Hoe onafhankelijk de Schadecommissie ook wenst te opereren men zal de commissie met het Schadebureau en met het bevoegde bestuursorgaan afspraken moeten maken over de te volgen procedure. Die afspraken moeten er toe leiden dat het bevoegde bestuursorgaan goed afgewogen besluiten kan nemen over de redelijkheid van de toe te kennen nadeelcompensatie.
Er dienen zich twee oplossingsrichtingen aan.
De eerste is de juridisch meest gebruikelijke. De verzoekers kiezen zelf hun taxateur, de gemeente doet hetzelfde. Indien de taxaties afwijken, kan een derde taxateur worden ingeschakeld. Die derde taxateur zal waarschijnlijk aan de orde komen indien het geschil over de nadeelcompensatie bij de bestuursrechter is beland.
Ook in deze procedure is geen vanzelfsprekende plaats voor een eigen taxatie door de Schadecommissie. Aan die taxatie blijft het bezwaar kleven dat die is uitgevoerd door een niet lokaal actieve vastgoeddeskundige. Men kan echter redeneren dat een vierde taxatie er ook nog wel bij kan.
Een belangrijk nadeel van de “juridische” procedure is dat er moeilijk een regie is te voeren op de wijze van taxeren. Aan welke uitgangspunten en eisen moet de fictieve taxatie voldoen?
Daarbij kan verwacht worden dat elke beschikking die lager uitpakt dan de eigen taxatie door verzoekers tot bij de bestuursrechter zal worden aangevochten. Er staat immers veel op het spel. Feitelijk laat men het uiteindelijk aan de bestuursrechter om te beoordelen welke taxatie het meest redelijk is. Langslepende, kostbare procedures zijn het waarschijnlijke gevolg van deze keus.
Zulke procedures om geschillen op te lossen heeft het gemeentebestuur op advies van de Commissie Veerman nu juist willen vermijden.
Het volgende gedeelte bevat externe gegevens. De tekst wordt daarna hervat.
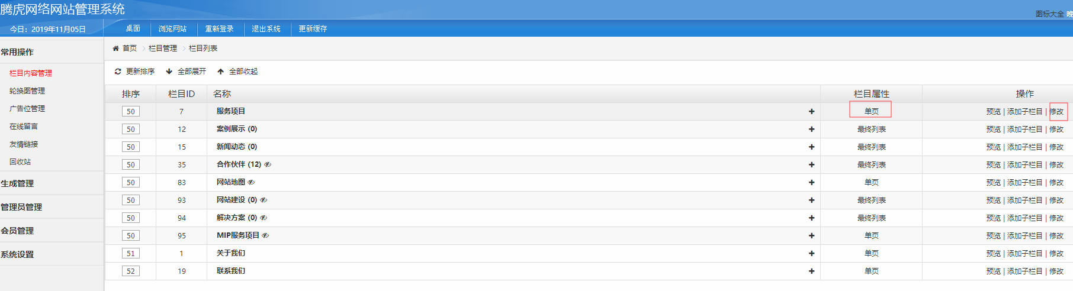Expand the 生成管理 sidebar section

pos(18,183)
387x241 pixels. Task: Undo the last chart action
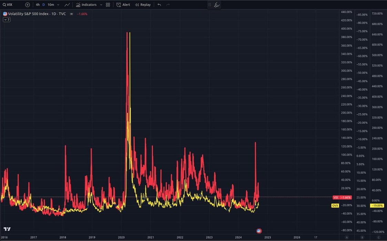tap(159, 5)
In die geest koos ook het Schadebureau voor een meer op overleg gerichte procedure. Daarin werd er naar gestreefd met verzoekers van te voren overeenstemming te krijgen over de procedure en uitgangspunten voor de taxatie. Dat leek aardig te lukken. De gebrekkige communicatie hierover met de Schadecommissie kan gerepareerd worden.
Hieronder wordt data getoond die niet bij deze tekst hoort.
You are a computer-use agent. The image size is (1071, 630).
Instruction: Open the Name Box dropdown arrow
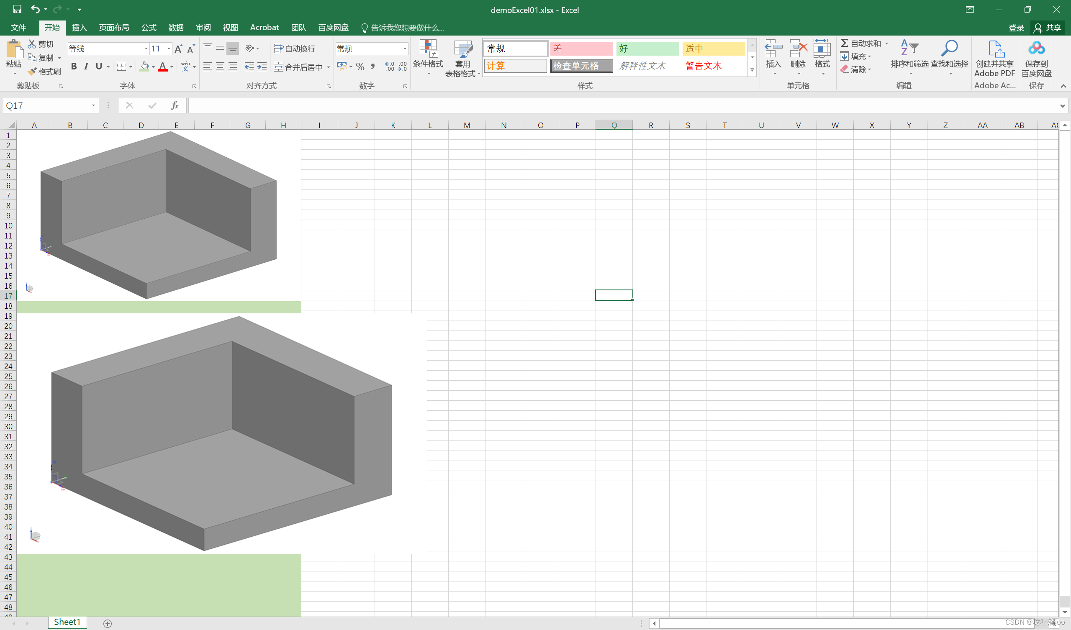pyautogui.click(x=93, y=105)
Stellen we de bruikbaarheid van de adviezen van de Schadecommissie voorop dan zou die haar aandacht beter kunnen richten op de beoordeling van de taxaties waarop de nadeelclaim is gebaseerd dan met een eigen taxatie te komen. Idealiter is er overleg met het Schadebureau waarin de Schadecommissie duidelijk maakt welke eisen zij meent dat aan de taxaties in opdracht van het Schadebureau gesteld moeten worden.
In het taxatierapport moet dan wel aangegeven worden op welke wijze de taxatie tot stand is gekomen. Welke panden of woningen in de referenties zijn gebruikt en welk gewicht aan de verschillende factoren is toegekend. Op dit punt zijn de taxatierapporten die in opdracht van het Schadebureau zijn opgesteld wel erg summier.
Nadat het taxatierapport is uitgebracht kan de Schadecommissie een oordeel worden gevraagd over de kwaliteit er van. Dat oordeel gaat dan met het advies van het Schadebureau naar het bevoegde bestuursorgaan.
Met deze procedure lijkt de autonomie van de Schadecommissie ingeperkt. Wat men op dat punt lijkt te verliezen wordt gecompenseerd door het feit dat de adviezen aan relevantie en bruikbaarheid winnen. Op een steeds terugkerende wedstrijd tussen gemeentelijke (advies)organen wiens taxatie de beste is zit niemand te wachten.